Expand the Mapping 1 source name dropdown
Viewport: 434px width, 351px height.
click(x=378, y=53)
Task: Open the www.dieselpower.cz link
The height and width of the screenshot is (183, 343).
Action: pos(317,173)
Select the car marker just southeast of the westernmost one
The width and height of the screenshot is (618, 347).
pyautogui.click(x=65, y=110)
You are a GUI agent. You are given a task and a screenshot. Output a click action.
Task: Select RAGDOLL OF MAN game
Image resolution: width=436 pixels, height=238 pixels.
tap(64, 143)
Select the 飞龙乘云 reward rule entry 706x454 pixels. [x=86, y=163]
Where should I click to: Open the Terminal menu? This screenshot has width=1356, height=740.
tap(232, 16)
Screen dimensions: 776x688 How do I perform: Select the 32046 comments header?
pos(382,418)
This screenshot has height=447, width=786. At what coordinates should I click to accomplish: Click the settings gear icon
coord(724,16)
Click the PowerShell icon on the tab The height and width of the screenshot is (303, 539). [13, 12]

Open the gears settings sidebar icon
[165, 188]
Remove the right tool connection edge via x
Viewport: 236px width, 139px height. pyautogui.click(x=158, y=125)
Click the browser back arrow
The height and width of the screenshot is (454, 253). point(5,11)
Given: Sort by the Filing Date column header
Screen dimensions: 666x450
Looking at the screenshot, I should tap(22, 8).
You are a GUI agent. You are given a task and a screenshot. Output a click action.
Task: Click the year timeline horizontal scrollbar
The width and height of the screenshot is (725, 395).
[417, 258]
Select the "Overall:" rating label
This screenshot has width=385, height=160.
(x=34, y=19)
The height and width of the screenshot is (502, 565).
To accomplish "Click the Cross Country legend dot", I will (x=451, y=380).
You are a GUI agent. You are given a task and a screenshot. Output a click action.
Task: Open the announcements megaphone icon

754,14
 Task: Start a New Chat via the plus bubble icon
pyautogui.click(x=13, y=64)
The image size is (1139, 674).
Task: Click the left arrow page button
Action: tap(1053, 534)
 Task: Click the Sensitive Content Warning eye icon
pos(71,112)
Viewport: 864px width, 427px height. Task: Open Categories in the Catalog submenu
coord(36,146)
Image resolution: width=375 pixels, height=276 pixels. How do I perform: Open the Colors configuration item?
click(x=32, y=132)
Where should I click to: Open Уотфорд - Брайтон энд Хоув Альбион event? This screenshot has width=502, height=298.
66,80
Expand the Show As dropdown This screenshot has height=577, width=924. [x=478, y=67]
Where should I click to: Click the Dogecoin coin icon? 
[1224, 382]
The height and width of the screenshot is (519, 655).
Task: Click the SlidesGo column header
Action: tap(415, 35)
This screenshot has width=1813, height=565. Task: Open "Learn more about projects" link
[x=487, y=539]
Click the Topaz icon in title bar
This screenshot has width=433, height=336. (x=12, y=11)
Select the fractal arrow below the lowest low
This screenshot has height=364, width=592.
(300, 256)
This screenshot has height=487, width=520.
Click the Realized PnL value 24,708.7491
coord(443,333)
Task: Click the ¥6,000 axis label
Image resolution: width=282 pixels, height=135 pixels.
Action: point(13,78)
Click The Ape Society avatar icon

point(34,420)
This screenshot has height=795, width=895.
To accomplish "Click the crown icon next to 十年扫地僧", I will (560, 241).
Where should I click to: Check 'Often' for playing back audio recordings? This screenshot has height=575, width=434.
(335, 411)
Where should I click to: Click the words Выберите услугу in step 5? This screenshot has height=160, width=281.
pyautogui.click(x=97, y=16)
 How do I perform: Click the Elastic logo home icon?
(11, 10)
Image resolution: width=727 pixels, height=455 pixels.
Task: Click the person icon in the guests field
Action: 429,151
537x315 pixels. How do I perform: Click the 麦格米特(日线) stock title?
+++++
* PROBLEM *
Repeat each record in full; every line must match exactly.

* EXERCISE RESULT *
Expand the Mapping 1 source name dropdown
Viewport: 434px width, 351px height.
click(x=378, y=53)
Task: Open the www.dieselpower.cz link
The height and width of the screenshot is (183, 343).
Action: pos(317,173)
Select the car marker just southeast of the westernmost one
The width and height of the screenshot is (618, 347).
pyautogui.click(x=65, y=110)
You are a GUI agent. You are given a task and a screenshot. Output a click action.
Task: Select RAGDOLL OF MAN game
Image resolution: width=436 pixels, height=238 pixels.
tap(64, 143)
Select the 飞龙乘云 reward rule entry 706x454 pixels. [x=86, y=163]
Where should I click to: Open the Terminal menu? This screenshot has width=1356, height=740.
tap(232, 16)
Screen dimensions: 776x688 How do I perform: Select the 32046 comments header?
pos(382,418)
This screenshot has height=447, width=786. At what coordinates should I click to accomplish: Click the settings gear icon
coord(724,16)
Click the PowerShell icon on the tab The height and width of the screenshot is (303, 539). [13, 12]

Open the gears settings sidebar icon
[165, 188]
Remove the right tool connection edge via x
Viewport: 236px width, 139px height. pyautogui.click(x=158, y=125)
Click the browser back arrow
The height and width of the screenshot is (454, 253). point(5,11)
Given: Sort by the Filing Date column header
Screen dimensions: 666x450
Looking at the screenshot, I should tap(22, 8).
You are a GUI agent. You are given a task and a screenshot. Output a click action.
Task: Click the year timeline horizontal scrollbar
The width and height of the screenshot is (725, 395).
[417, 258]
Select the "Overall:" rating label
This screenshot has width=385, height=160.
(x=34, y=19)
The height and width of the screenshot is (502, 565).
To accomplish "Click the Cross Country legend dot", I will (x=451, y=380).
You are a GUI agent. You are given a task and a screenshot. Output a click action.
Task: Open the announcements megaphone icon

754,14
 Task: Start a New Chat via the plus bubble icon
pyautogui.click(x=13, y=64)
The image size is (1139, 674).
Task: Click the left arrow page button
Action: tap(1053, 534)
 Task: Click the Sensitive Content Warning eye icon
pos(71,112)
Viewport: 864px width, 427px height. Task: Open Categories in the Catalog submenu
coord(36,146)
Image resolution: width=375 pixels, height=276 pixels. How do I perform: Open the Colors configuration item?
click(x=32, y=132)
Where should I click to: Open Уотфорд - Брайтон энд Хоув Альбион event? This screenshot has width=502, height=298.
66,80
Expand the Show As dropdown This screenshot has height=577, width=924. [x=478, y=67]
Where should I click to: Click the Dogecoin coin icon? 
[1224, 382]
The height and width of the screenshot is (519, 655).
Task: Click the SlidesGo column header
Action: tap(415, 35)
This screenshot has width=1813, height=565. Task: Open "Learn more about projects" link
[x=487, y=539]
Click the Topaz icon in title bar
This screenshot has width=433, height=336. (x=12, y=11)
Select the fractal arrow below the lowest low
This screenshot has height=364, width=592.
(300, 256)
This screenshot has height=487, width=520.
Click the Realized PnL value 24,708.7491
coord(443,333)
Task: Click the ¥6,000 axis label
Image resolution: width=282 pixels, height=135 pixels.
Action: point(13,78)
Click The Ape Society avatar icon

point(34,420)
This screenshot has height=795, width=895.
To accomplish "Click the crown icon next to 十年扫地僧", I will (560, 241).
Where should I click to: Check 'Often' for playing back audio recordings? This screenshot has height=575, width=434.
(335, 411)
Where should I click to: Click the words Выберите услугу in step 5? This screenshot has height=160, width=281.
pyautogui.click(x=97, y=16)
 How do I perform: Click the Elastic logo home icon?
(11, 10)
Image resolution: width=727 pixels, height=455 pixels.
Task: Click the person icon in the guests field
Action: 429,151
537x315 pixels. How do I perform: Click the 麦格米特(日线) stock title?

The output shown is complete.